***** Source material
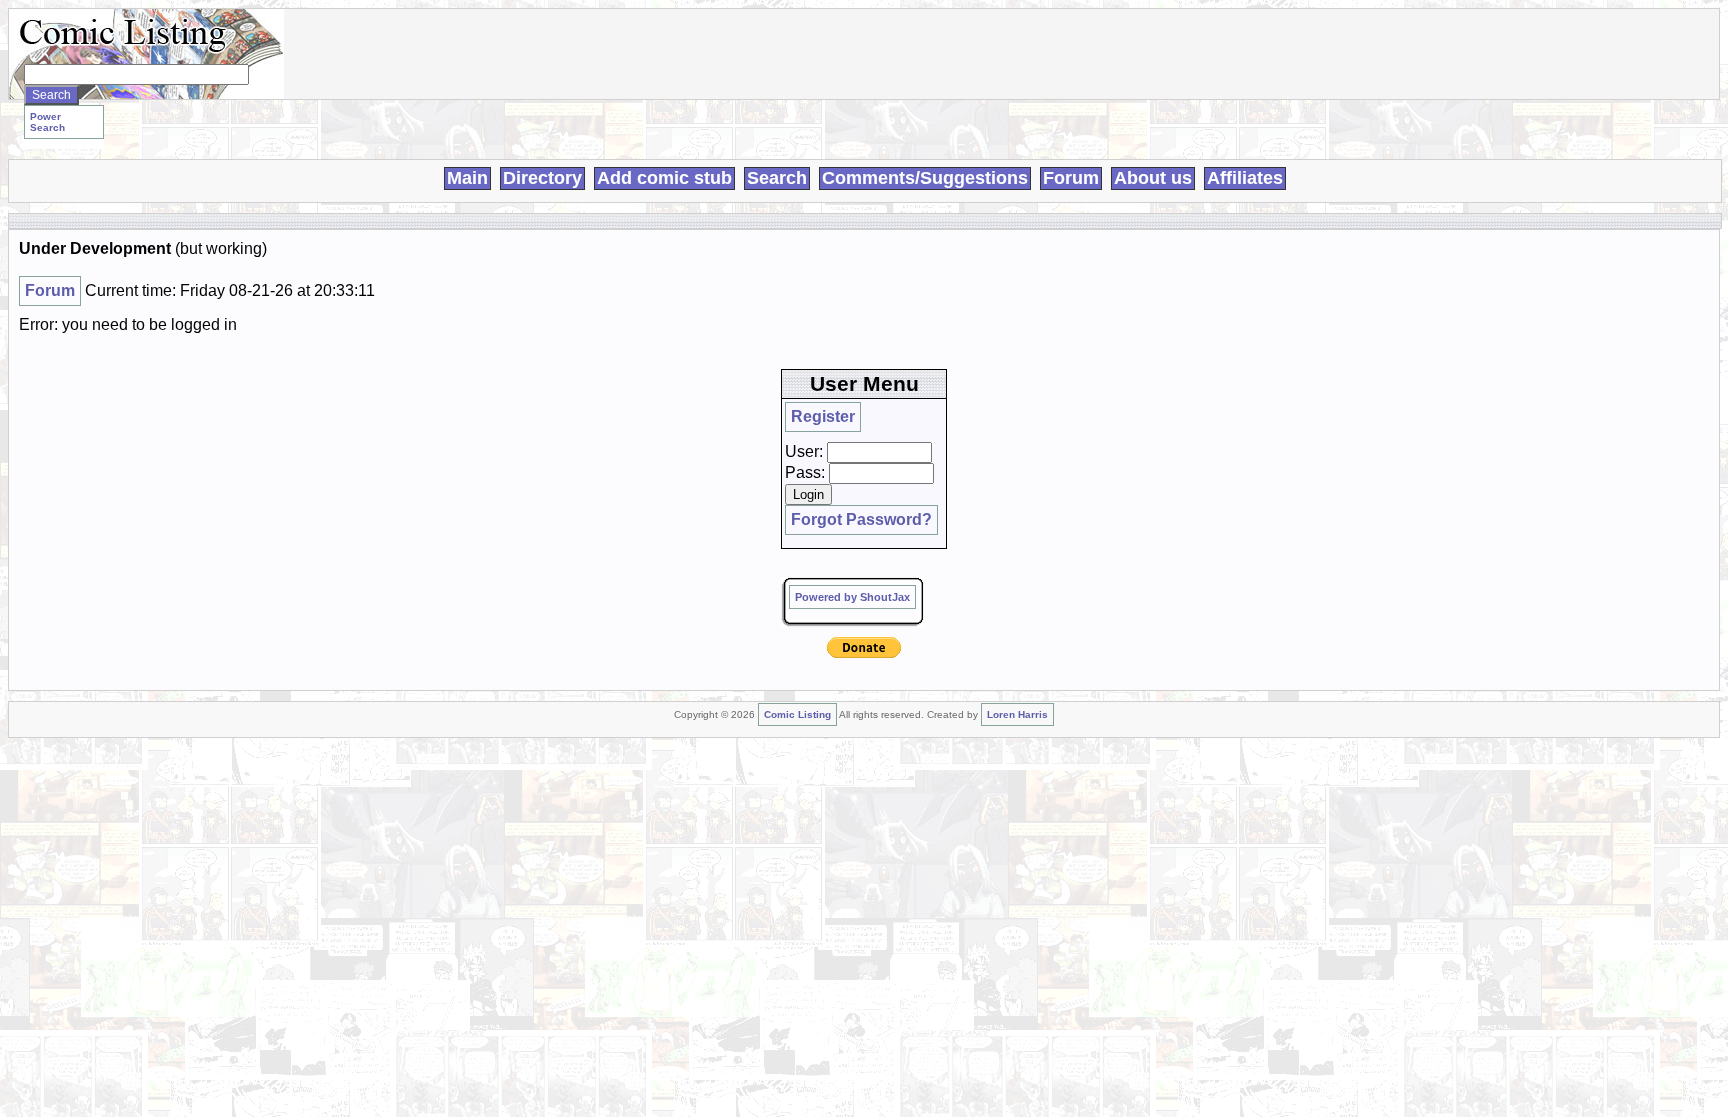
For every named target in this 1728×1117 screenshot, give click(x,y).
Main (467, 178)
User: (804, 451)
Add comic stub (664, 178)
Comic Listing (797, 714)
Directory (542, 178)
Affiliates (1245, 178)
**********
Images should not appear in the copy; retype the listing above exactly.

Written response>
For every named target in this 1728×1117 screenshot, give click(x,y).
Main (467, 178)
User: (804, 451)
Add comic stub (664, 178)
Comic Listing (797, 714)
Directory (542, 178)
Affiliates (1245, 178)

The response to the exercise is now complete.